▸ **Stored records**

= = = = = = =

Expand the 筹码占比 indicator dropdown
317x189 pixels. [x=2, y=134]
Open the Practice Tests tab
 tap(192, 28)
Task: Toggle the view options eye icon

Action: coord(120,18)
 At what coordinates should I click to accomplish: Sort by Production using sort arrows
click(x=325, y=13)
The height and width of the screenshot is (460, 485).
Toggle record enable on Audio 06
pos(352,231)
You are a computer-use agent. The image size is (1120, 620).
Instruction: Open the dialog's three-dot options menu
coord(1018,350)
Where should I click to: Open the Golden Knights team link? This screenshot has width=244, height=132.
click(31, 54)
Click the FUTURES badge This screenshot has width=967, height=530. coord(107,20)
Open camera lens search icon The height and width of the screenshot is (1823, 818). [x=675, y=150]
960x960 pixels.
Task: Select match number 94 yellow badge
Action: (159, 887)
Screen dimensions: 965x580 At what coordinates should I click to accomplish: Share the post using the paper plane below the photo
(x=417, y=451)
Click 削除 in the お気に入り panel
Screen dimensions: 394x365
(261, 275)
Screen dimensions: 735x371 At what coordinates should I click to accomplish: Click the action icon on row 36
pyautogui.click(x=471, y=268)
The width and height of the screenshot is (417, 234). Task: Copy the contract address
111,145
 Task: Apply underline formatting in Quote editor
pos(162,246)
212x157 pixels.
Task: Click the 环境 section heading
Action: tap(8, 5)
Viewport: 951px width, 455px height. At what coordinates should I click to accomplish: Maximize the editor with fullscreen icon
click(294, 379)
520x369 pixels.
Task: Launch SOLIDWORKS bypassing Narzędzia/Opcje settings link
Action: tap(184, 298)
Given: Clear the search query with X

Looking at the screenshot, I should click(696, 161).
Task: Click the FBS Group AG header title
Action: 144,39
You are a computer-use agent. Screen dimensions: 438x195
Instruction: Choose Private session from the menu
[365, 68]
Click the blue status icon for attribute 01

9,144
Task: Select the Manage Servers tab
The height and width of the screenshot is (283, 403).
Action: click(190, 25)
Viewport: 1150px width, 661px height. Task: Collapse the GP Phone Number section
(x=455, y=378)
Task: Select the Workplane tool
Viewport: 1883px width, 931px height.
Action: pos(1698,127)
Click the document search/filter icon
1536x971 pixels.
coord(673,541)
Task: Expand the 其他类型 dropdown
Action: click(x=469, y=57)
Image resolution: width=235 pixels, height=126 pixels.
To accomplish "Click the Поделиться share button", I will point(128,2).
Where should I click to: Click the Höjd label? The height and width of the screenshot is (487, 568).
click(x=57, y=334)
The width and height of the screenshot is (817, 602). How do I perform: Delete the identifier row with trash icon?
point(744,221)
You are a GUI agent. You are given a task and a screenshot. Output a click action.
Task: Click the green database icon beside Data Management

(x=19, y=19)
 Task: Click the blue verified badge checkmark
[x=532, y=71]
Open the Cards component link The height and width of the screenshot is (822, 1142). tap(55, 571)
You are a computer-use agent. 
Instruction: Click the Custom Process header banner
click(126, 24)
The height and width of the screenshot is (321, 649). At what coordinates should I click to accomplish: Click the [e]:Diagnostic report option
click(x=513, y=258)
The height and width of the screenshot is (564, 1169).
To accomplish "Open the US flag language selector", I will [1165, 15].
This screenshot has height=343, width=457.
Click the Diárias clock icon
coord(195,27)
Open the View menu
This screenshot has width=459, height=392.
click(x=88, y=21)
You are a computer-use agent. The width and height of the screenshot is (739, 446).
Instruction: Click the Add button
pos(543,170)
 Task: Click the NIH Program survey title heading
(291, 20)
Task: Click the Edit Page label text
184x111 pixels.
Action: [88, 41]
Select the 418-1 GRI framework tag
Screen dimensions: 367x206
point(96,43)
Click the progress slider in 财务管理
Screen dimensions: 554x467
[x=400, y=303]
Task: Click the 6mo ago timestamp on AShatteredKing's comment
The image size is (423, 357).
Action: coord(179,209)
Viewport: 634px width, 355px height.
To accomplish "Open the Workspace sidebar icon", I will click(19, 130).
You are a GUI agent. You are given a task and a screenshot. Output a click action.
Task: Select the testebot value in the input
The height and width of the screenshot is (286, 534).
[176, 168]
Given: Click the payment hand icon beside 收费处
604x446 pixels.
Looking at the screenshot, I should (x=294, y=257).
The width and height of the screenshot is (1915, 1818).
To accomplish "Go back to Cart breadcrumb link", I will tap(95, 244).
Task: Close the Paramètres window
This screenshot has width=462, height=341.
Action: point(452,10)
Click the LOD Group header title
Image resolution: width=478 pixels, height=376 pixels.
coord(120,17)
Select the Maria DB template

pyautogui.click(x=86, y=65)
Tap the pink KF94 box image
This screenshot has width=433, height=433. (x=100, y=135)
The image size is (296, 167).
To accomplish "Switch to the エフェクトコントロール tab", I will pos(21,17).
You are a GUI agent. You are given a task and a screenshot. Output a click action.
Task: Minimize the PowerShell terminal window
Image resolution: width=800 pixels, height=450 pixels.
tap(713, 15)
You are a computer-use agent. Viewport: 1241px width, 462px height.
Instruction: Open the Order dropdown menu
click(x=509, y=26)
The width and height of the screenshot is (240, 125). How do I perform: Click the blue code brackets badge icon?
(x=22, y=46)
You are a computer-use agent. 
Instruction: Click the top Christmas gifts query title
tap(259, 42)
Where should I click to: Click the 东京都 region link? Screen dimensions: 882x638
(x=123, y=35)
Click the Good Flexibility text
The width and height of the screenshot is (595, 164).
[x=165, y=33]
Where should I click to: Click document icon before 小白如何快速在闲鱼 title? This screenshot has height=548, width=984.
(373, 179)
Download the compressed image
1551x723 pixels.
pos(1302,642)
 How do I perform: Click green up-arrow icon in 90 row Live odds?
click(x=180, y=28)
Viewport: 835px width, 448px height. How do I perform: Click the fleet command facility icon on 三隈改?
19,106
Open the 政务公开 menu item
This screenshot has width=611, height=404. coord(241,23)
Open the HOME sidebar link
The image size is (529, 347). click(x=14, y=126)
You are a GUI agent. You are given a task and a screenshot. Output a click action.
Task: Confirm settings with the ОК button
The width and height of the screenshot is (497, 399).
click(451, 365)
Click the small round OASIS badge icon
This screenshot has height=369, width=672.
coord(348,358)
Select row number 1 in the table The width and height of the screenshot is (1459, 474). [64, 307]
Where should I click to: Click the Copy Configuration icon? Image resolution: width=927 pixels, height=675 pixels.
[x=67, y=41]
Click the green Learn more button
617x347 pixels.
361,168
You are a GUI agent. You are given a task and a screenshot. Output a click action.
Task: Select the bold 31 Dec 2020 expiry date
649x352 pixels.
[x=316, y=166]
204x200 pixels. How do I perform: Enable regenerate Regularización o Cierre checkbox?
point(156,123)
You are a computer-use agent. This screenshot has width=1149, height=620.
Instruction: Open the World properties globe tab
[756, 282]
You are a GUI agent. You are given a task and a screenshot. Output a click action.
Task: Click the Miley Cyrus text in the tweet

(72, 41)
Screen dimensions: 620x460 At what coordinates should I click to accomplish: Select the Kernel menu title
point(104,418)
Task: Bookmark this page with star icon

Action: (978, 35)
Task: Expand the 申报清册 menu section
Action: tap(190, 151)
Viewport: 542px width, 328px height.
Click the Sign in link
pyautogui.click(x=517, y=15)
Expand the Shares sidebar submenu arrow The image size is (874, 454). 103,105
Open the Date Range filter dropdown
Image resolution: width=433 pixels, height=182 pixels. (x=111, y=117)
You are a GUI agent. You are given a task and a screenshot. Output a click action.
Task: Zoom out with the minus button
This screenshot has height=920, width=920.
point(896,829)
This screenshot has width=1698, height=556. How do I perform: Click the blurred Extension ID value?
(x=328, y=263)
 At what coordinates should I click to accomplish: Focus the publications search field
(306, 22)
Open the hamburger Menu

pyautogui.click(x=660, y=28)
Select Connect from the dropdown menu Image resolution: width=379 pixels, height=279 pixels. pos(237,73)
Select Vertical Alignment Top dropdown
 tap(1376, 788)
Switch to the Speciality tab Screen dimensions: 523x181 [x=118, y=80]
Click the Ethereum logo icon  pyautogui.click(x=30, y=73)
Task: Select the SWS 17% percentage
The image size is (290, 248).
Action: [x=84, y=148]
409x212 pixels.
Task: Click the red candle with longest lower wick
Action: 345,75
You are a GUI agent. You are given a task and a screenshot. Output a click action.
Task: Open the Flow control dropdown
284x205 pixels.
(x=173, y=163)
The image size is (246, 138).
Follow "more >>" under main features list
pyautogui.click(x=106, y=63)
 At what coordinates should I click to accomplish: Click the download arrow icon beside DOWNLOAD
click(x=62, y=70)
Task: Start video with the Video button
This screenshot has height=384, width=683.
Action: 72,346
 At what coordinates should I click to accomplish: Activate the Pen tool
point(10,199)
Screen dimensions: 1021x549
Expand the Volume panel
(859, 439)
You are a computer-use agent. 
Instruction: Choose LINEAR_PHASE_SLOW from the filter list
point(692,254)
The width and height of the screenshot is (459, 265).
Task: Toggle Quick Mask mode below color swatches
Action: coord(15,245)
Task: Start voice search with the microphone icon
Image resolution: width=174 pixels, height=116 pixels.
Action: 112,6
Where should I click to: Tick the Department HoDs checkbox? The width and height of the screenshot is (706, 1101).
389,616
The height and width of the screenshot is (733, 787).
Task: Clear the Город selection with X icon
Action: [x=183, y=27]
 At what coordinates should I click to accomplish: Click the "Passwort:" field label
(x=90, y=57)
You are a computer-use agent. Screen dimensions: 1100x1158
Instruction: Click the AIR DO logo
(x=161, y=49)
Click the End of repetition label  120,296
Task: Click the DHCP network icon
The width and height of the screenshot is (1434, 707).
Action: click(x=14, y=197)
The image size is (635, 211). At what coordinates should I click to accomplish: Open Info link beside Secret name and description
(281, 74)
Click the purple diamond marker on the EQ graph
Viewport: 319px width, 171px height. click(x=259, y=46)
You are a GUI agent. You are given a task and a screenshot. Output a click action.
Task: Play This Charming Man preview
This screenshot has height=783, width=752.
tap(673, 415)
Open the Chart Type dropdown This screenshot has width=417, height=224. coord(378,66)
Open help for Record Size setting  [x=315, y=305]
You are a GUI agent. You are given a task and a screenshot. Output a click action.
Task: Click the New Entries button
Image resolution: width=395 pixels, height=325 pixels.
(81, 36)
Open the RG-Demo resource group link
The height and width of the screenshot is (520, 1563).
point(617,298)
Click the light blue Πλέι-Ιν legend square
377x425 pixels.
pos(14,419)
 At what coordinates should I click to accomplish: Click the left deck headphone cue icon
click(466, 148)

= = = = = = =

Write out each line above that contains the word "will".

▸ **Reply to the task**
To accomplish "Click the Поделиться share button", I will point(128,2).
To accomplish "Open the US flag language selector", I will [1165, 15].
To accomplish "Open the Workspace sidebar icon", I will click(19, 130).
To accomplish "Go back to Cart breadcrumb link", I will tap(95, 244).
To accomplish "Switch to the エフェクトコントロール tab", I will pos(21,17).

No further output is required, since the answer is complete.